Beginners Portfolio: Are BP plc and Rio Tinto plc Finally On The Way Back?

Our investments in BP plc (LON: BP) and Rio Tinto plc (LON: RIO) could finally be turning around.

| More on:

The content of this article was relevant at the time of publishing. Circumstances change continuously and caution should therefore be exercised when relying upon any content contained within this article.

You’re reading a free article with opinions that may differ from The Motley Fool’s Premium Investing Services. Become a Motley Fool member today to get instant access to our top analyst recommendations, in-depth research, investing resources, and more. Learn More.

This article is the latest in a series that aims to help novice investors with the stock market. To enjoy past articles in the series, please visit our full archive.

The Beginners’ Portfolio is a virtual portfolio, run as if based on real money with all costs, spreads and dividends accounted for. Transactions made for the portfolio are for educational purposes only and do not constitute advice to buy or sell.
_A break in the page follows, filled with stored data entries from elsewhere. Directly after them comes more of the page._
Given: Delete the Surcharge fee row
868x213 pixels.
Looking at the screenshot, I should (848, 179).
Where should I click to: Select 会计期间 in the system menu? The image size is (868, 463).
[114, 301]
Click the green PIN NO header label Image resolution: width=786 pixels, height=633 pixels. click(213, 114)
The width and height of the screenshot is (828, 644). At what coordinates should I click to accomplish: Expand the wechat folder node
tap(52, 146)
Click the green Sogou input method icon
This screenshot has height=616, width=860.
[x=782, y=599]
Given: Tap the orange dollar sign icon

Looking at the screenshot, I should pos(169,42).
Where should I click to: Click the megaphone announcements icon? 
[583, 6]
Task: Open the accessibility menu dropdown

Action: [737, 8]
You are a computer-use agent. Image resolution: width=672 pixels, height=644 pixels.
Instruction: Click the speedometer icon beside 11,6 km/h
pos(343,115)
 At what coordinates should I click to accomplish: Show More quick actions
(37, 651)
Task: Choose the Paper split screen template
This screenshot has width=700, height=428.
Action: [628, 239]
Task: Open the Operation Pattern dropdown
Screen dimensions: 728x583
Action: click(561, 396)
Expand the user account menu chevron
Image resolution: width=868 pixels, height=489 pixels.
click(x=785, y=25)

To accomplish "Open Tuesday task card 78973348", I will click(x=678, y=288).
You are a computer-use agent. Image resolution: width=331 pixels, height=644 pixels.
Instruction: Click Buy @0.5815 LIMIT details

Since I last looked at the value of our Beginners’ Portfolio in May, it’s taken a bit of a pummeling along with the whole of the FTSE. The pain has partly come in the shape of BP (LSE: BP) and Rio Tinto (LSE: RIO), but the portfolio has suffered across the board. Here’s the state of play as of first thing Tuesday morning:

Initial investment £5,073.66
Company Shares Buy Cost Bid Value Change %
Glaxo 34 1,440.5p £502.22 1,321.5p £439.31 -£62.91 -12.5%
Persimmon 49 617.9p £352.21 1,943p £942.07 £616.86 +190%
BP 112 434.5p £499.01 381.0p £416.72 -£82.29 -16.5%
Rio Tinto 31 3,132.9p £996.05 2,502p £765.62 -£230.43 -23.1%
BAE 146 332.3p £497.59 461.7p £664.08 £166.49 +33.5%
Apple 14 $65.50 £605.98 $111.60 £997.05 £391.07 +64.5%
Aviva 146 321.4p £470.71 469.0p £674.74 £204.03 +43.3%
Barclays 210 254.2p £546.56 253.4p £522.14 -£24.42 -4.5%
ARM 80 913.5p £744.46 957p £755.60 £11.14 +1.5%
Sirius 3,440 13.75p £485.33 17.75p £600.60 £115.17 +23.7%
Cash         £93.65    
Current value         £6,871.58 £1,797.92 +35.4%

I jumped in to BP back in August 2012, following up with a purchase of Rio Tinto just a couple of weeks later, in what could turn out to be my worst bit of investment timing yet. I knew there were problems with both, with BP hit by the Gulf of Mexico disaster and Rio Tinto facing a commodities slump as fears of a Chinese slowdown were growing, but I greatly underestimated the unknowns at the time.

Shares recovering

But both companies’ shares have blipped up a bit this month, so are the tides finally turning? Since the end of September, BP shares have actually put on 19%. Some of that will be due to the general minor rebound in shares in the past couple of weeks and to investors seeing oversold bargains in the natural resources sector, but progress on the Gulf compensation front will have settled things a little in the minds of investors.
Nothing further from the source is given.